Record extracts.
════════════════

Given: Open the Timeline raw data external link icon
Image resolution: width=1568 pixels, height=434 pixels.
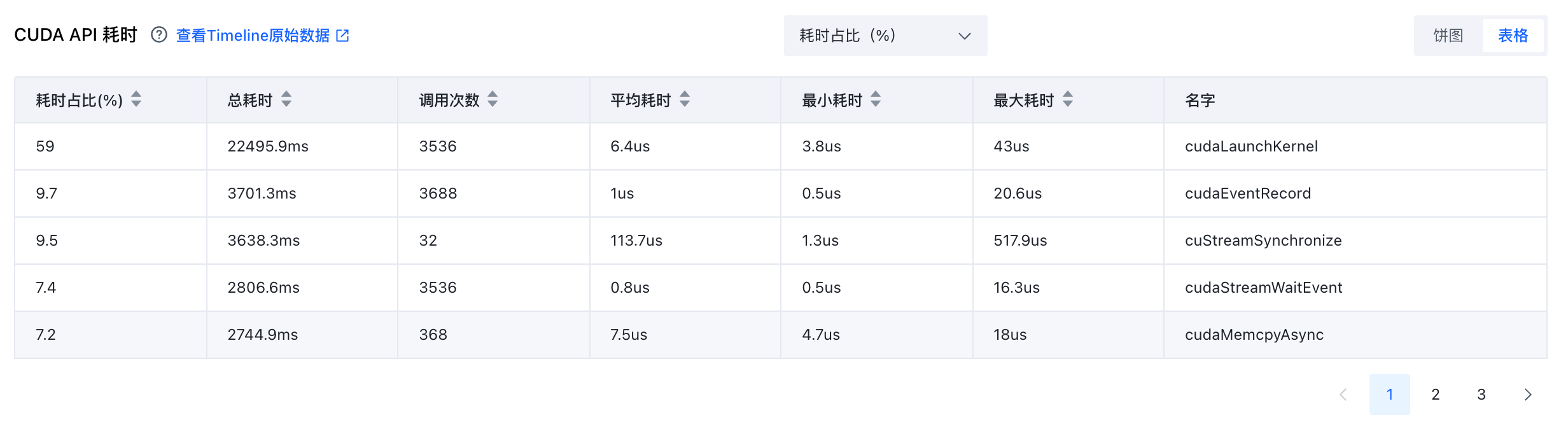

════════════════

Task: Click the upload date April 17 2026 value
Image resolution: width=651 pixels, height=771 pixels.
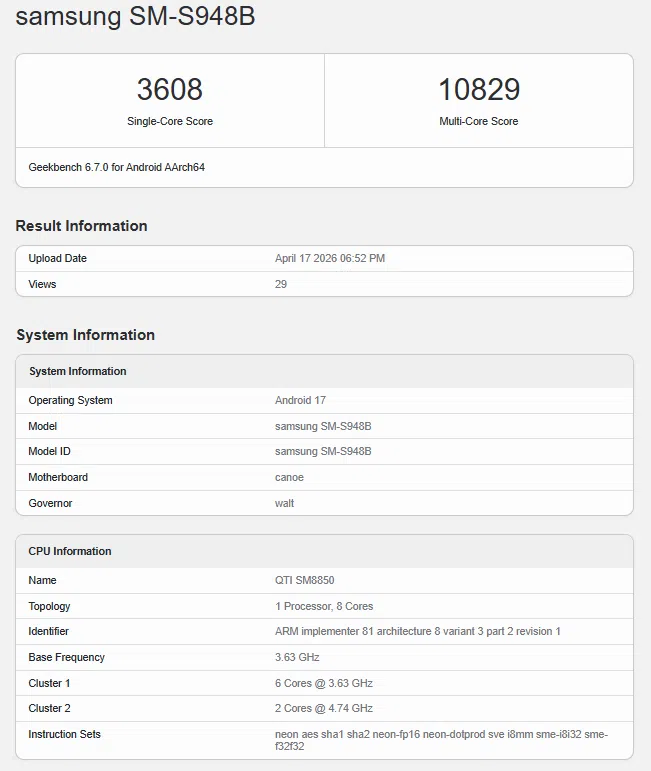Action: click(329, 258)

════════════════

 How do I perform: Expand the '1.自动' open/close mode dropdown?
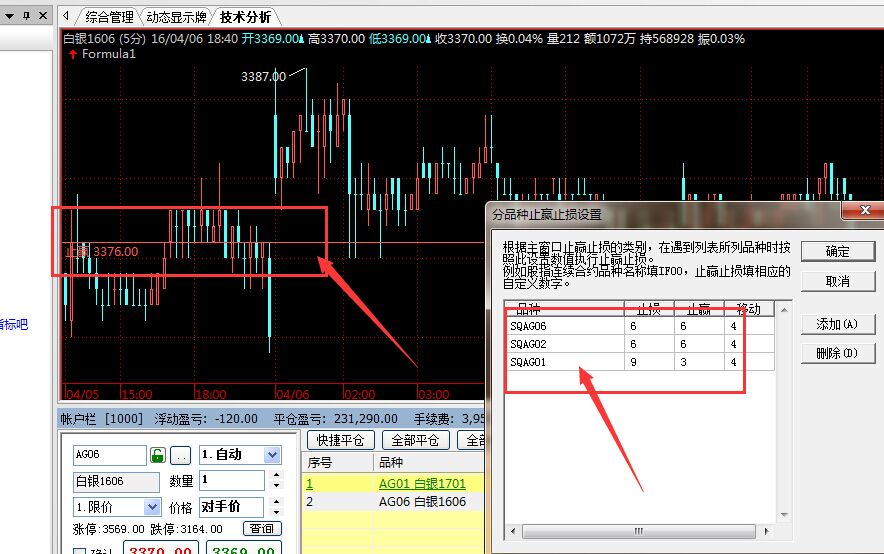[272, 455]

════════════════

Goal.
Retype everything in the listing from the line containing "Given: Open the" down to the line containing "Image resolution: width=1568", including both of those lines.

Exercise answer.
Given: Open the Timeline raw data external link icon
Image resolution: width=1568 pixels, height=434 pixels.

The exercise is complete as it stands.